-------- GIVEN PASSAGE

When students apply to college, it can seem fairly random whether they are accepted, deferred, waitlisted or rejected after months of waiting. The college admissions process and the criteria that colleges use to decide whether to admit applicants have become more and more secretive as admissions become more competitive, especially at top universities.

While students’ parents may have only needed mostly As and participation in a couple of school clubs to get into schools such as Harvard and the University of North Carolina (UNC), that is no longer the case. Now, most top colleges use a process known as holistic admissions to determine whether to admit or deny a student. However, this process means significant subjectivity is involved in the decision-making process, especially when factors such as an applicant’s race can affect whether they are accepted or denied.

For that reason, the Students for Fair Admissions (SFFA) decided to file two separate lawsuits against Harvard and UNC, in hopes of convincing the Supreme Court to eliminate any considerations of race in college admissions. The current expectation among legal experts and credible news agencies such as NBC is that the SFFA will win the lawsuit and affirmative action will be banned from college admissions. “I think getting rid of affirmative action isn’t going to be as helpful as people think because colleges will find some way to work around the Supreme Court’s ruling,” senior Mike Peng said.

----------------

PROBLEMS TO SOLVE ::
1) Could you rewrite the passage on college admissions from "When students apply" up to and including "at top universities.", replacing "secretive" with "opaque"?
2) Which possible outcomes of a college application does the passage on college admissions list?

-------- RECORDED DATA

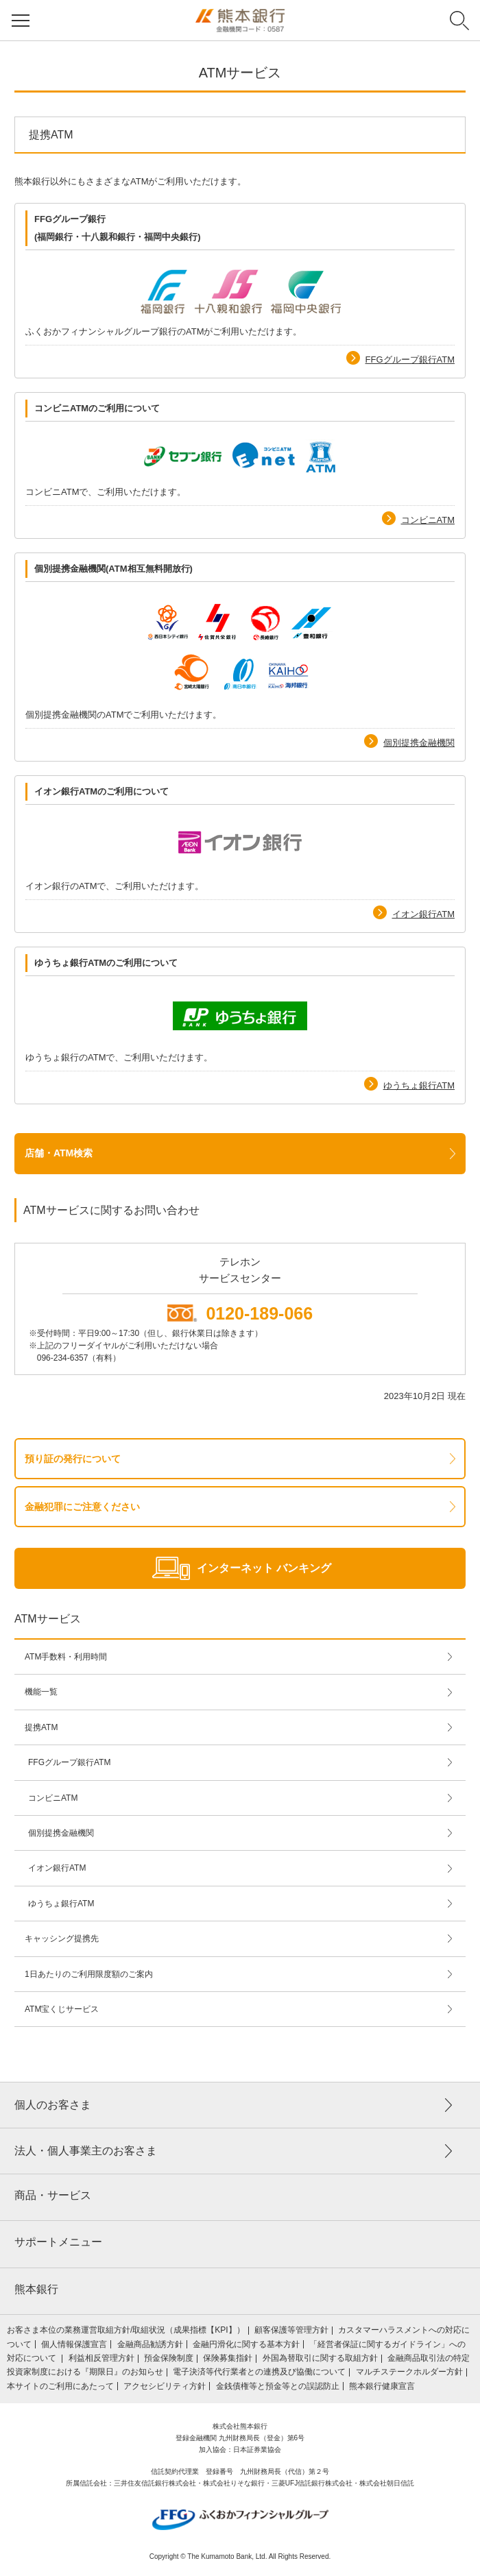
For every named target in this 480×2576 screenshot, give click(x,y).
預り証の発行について (73, 1458)
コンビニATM (428, 520)
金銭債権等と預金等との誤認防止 (277, 2386)
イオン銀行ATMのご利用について (101, 791)
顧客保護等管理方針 (291, 2330)
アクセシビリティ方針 (164, 2386)
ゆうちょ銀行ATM (419, 1085)
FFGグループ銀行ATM (410, 359)
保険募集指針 (227, 2358)
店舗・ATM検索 (59, 1152)
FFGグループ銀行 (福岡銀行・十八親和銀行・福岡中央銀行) (117, 228)
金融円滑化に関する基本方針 (246, 2344)
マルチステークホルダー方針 (409, 2372)
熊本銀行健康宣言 (382, 2386)
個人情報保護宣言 (74, 2344)
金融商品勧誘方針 (150, 2344)
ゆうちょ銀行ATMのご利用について (106, 963)
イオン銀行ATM (423, 914)
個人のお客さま (52, 2105)
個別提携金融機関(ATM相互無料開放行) (113, 568)
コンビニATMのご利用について (97, 408)
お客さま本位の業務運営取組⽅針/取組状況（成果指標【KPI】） (126, 2330)
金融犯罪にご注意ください (82, 1506)
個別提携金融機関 (419, 743)
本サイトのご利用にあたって (60, 2386)
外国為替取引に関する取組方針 (320, 2358)
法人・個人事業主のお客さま (85, 2150)
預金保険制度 (168, 2358)
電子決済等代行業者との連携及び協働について (259, 2372)
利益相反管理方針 (101, 2358)
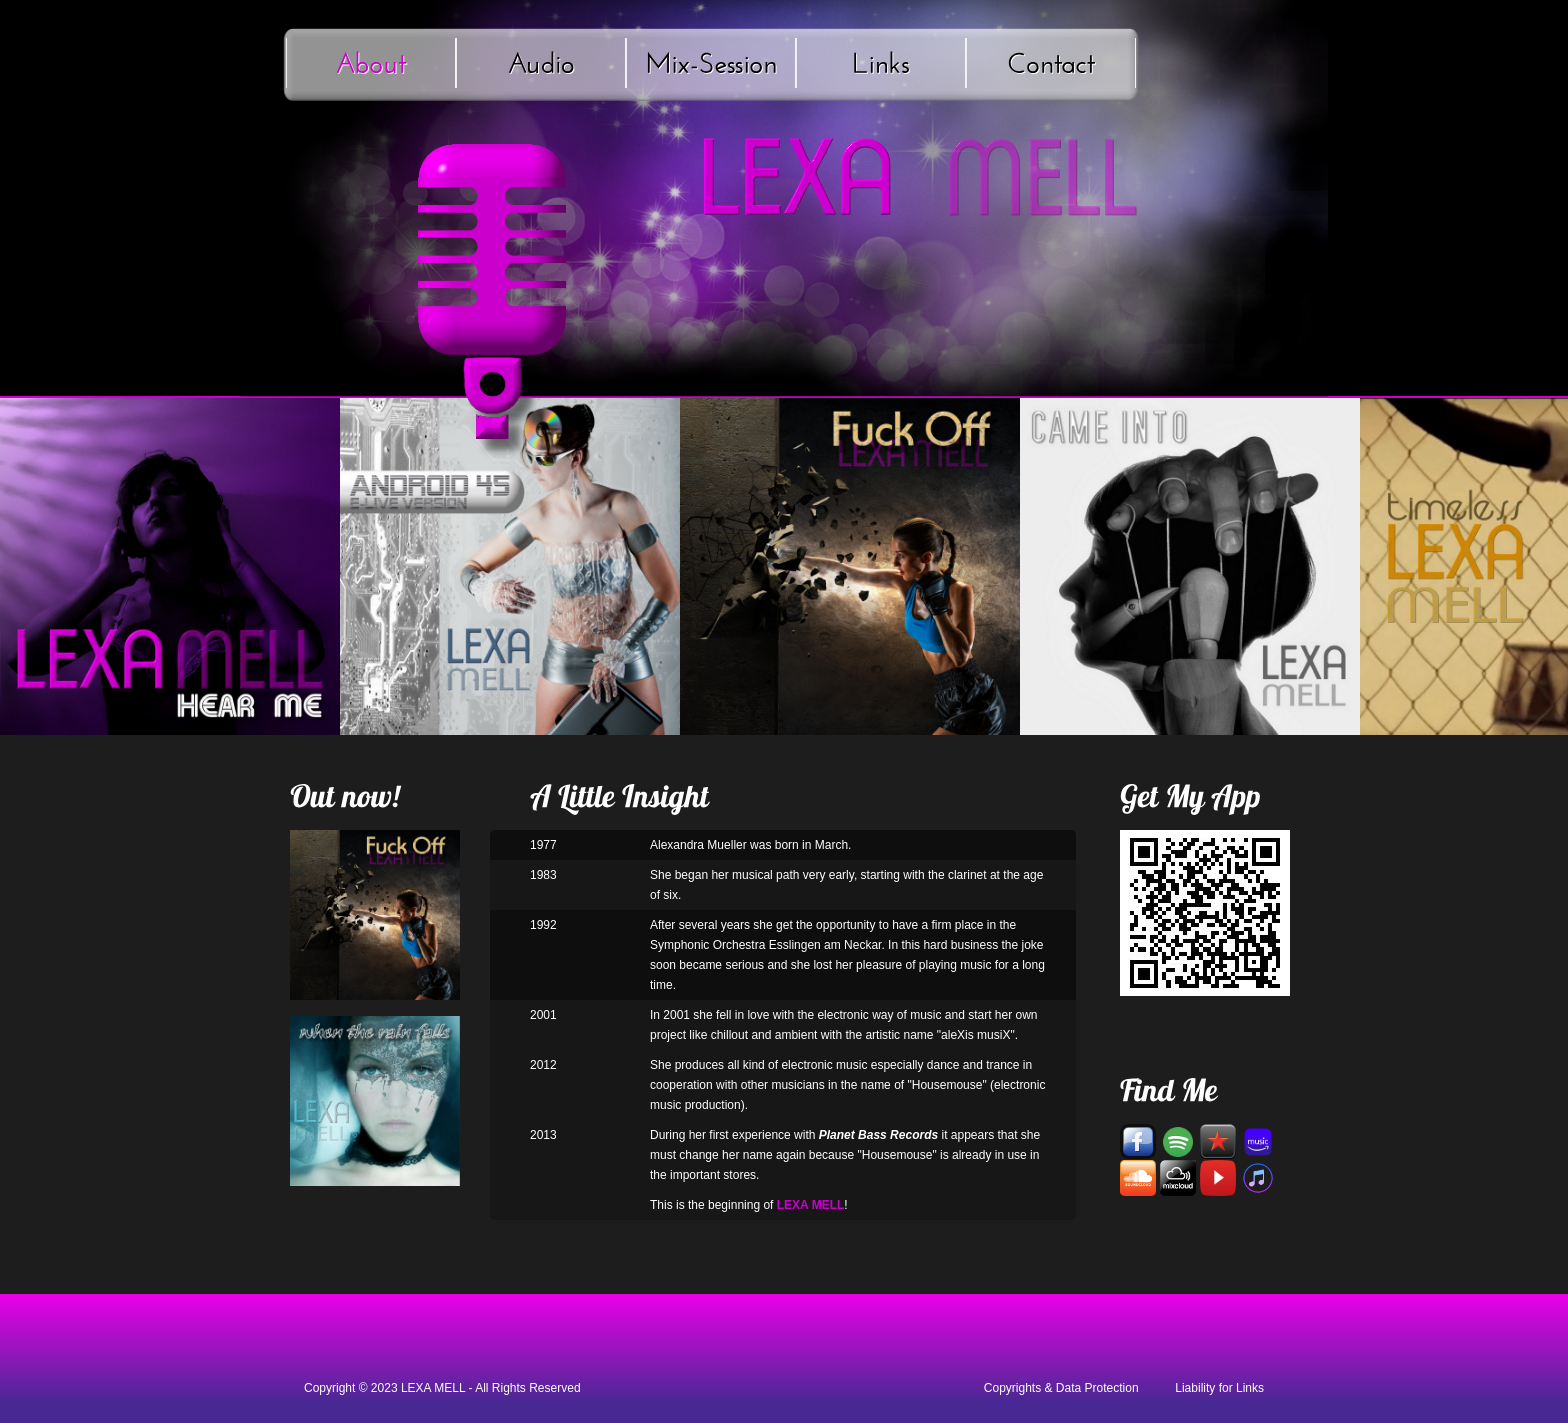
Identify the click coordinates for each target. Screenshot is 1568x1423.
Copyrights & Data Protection (1061, 1388)
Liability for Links (1219, 1388)
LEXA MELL (433, 1388)
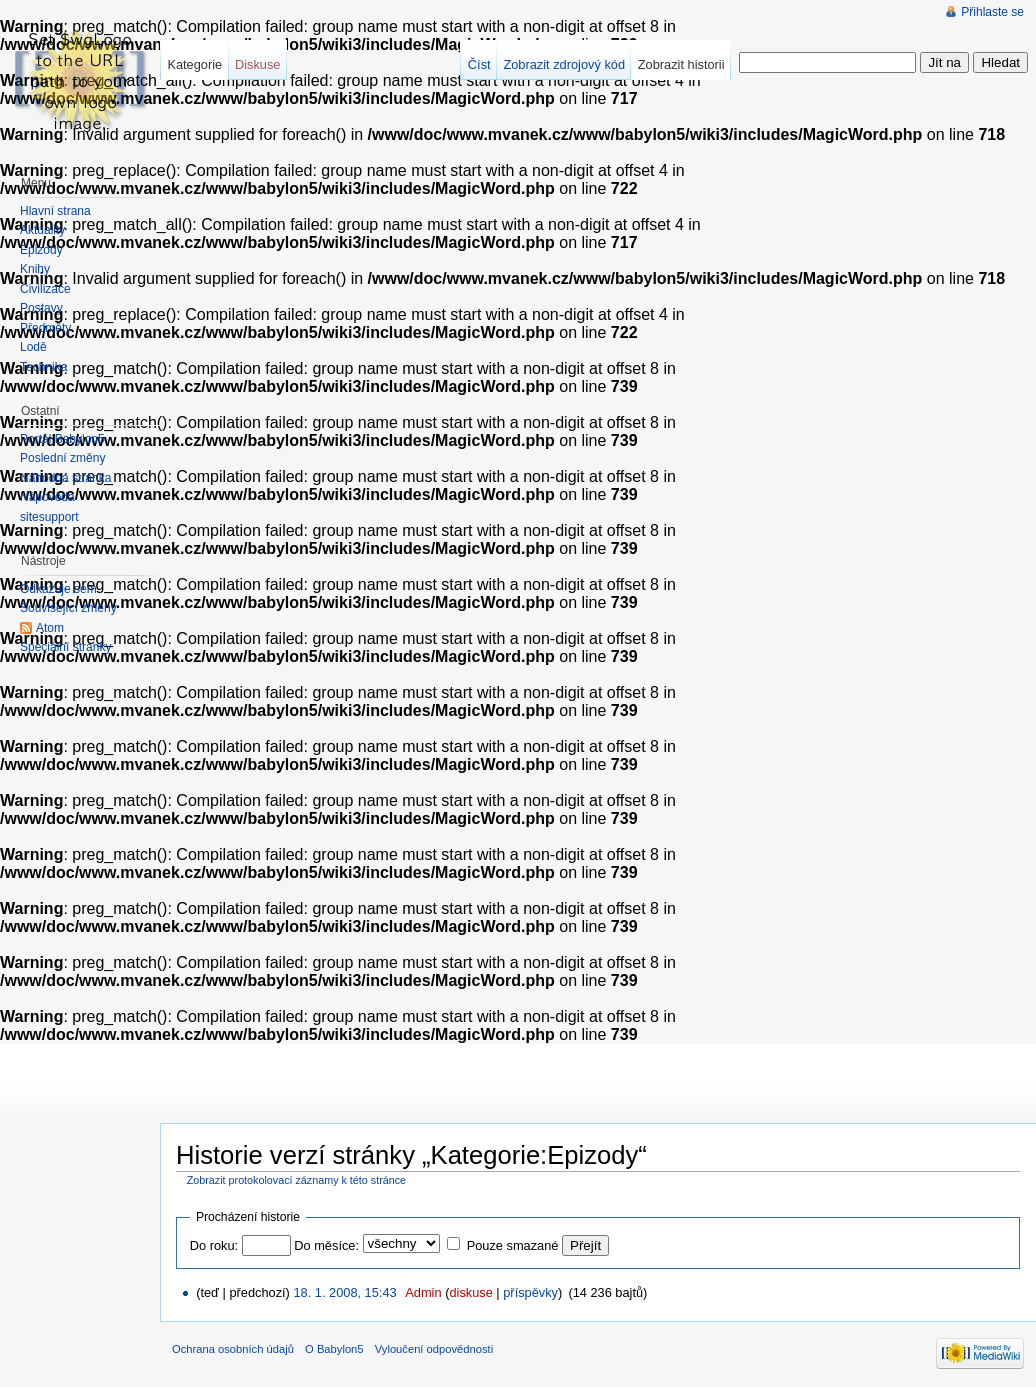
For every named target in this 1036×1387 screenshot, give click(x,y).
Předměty (45, 328)
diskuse (470, 1292)
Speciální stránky (65, 647)
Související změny (68, 608)
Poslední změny (62, 458)
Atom (50, 628)
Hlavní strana (55, 211)
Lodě (33, 347)
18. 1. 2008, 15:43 (344, 1292)
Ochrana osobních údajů (233, 1349)
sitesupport (49, 517)
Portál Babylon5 (62, 439)
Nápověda (47, 497)
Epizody (41, 250)
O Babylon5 (334, 1349)
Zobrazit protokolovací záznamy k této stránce (296, 1180)
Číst (479, 64)
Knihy (35, 269)
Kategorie (194, 64)
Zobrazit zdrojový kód (564, 64)
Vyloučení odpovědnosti (434, 1349)
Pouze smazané (513, 1245)
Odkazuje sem (58, 589)
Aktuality (42, 230)
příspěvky (530, 1292)
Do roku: (214, 1245)
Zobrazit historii (681, 64)
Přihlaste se (992, 12)
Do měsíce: (326, 1245)
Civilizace (45, 289)
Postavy (41, 308)
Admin (423, 1292)
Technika (43, 367)
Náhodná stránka (65, 478)
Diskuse (258, 64)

----------------

RESULTS BY TASK ::
1)
When students apply to college, it can seem fairly random whether they are accepted, deferred, waitlisted or rejected after months of waiting. The college admissions process and the criteria that colleges use to decide whether to admit applicants have become more and more opaque as admissions become more competitive, especially at top universities.

2) Accepted, deferred, waitlisted, rejected